It kind of looks like a jacket.
You know, the guys on the street that do the robot.
And they have fifth one.
Yeah, it looks like you could do the robot.
Thank you.
I love it.
Of course.
Hollywood Boulevard, performer.
Thank you.
Anyways, okay, so why are we doing the lottery?
So let me explain what's actually happening.
First of all, the other day, something happened in my life where I was having an anxiety
attack spiraling and I got on my knees and I prayed and I said, God, please let this be fixed
by the time I wake up.
Eight hours later, it was fixed.
And I was like, oh, my God, that's crazy.
And then we were talking about it with a friend.
They were like, you need to buy a lottery ticket.
And I was like, I do need to buy a lottery ticket.
I've never bought one in my whole life.
And when we were like really young, like when I was like 10 and it kind of ruined our family for a night.
I made a short film about it.
Check it out.
But besides that.
In high school, I was addicted to the scratchers.
And one of my friends did win $6,400 on a scratcher.
But this, we've entered the big leagues.
Now we're competing for $32 million.
$331 million.
Oh, shit.
And it's happening before this podcast ends.
So here's what I did.
I went, me and Rylan went right before the show.
And we got a bunch of tickets.
We got one for each of you guys.
So everybody has one.
I wrote them all out for us because they all came on the same ticket,
which, by the way, is a flaw in the system
because if any of us win, it's still technically my ticket.
But, you know, I'll be polite.
It's also hard until you're a seasoned lottery player to understand we went in.
The tension was high between us and the cashier.
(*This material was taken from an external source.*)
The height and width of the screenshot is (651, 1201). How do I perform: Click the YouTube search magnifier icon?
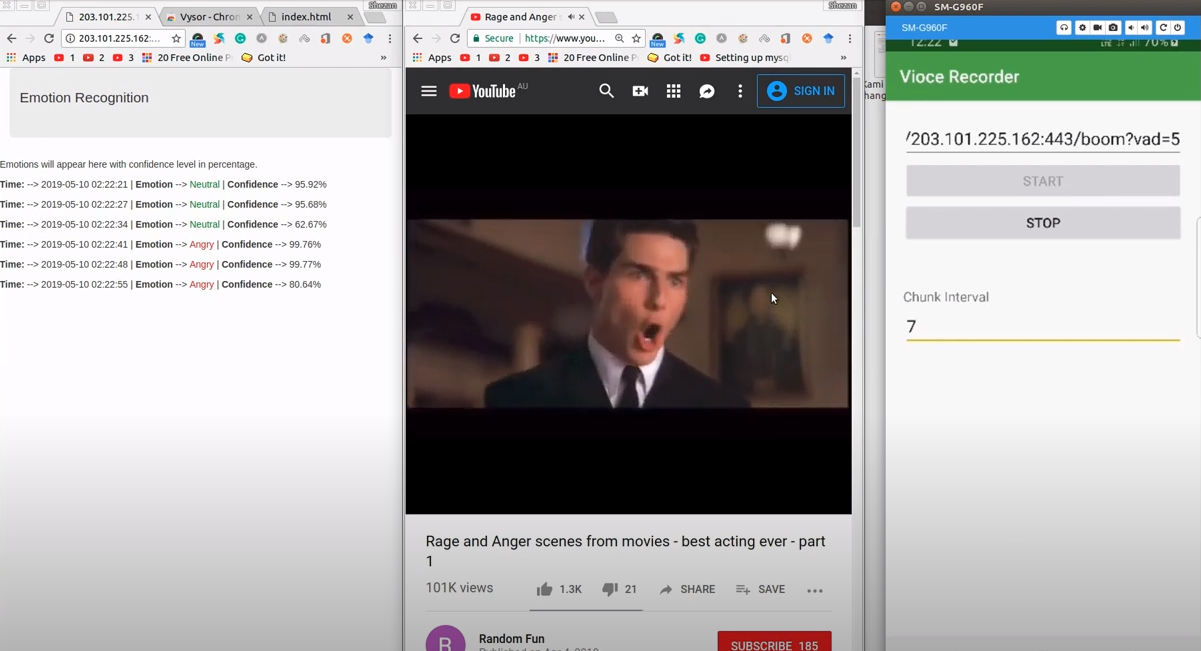pos(606,91)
We didn't know how to do it.
He was annoyed that we didn't know how to do it.
I know.
And then I was tempted to be like, listen, if you're just nice to us and help us,
I'll give you a million dollars.
They actually, regardless if you're nice to them, they do get a cut.
How much?
I think they get like between one and,
5% of the winnings.
Do they really?
Yeah.
That's why they put the checks all over the place
because they get money from it.
So they want people to come in and say,
like, we've been, you know, selling these tickets.
This guy didn't want us to know.
No, he wanted us to leave.
Anyway, so I have,
we have a ticket for Jared, Sandy, Spencer, Chris, Rylan, me.
I would cry.
Max, Jet.
Everybody in this household, we also have one,
I didn't even tell you guys about this.
I have one titled Everyone.
So if the Everyone wins,
Well, there's nine of us, but are we counting Max and Jet during that?
That's kind of...
Yeah, no, we can't do that.
That's too much.
In the everyone pile, we get to contribute our portion to Max and Jet.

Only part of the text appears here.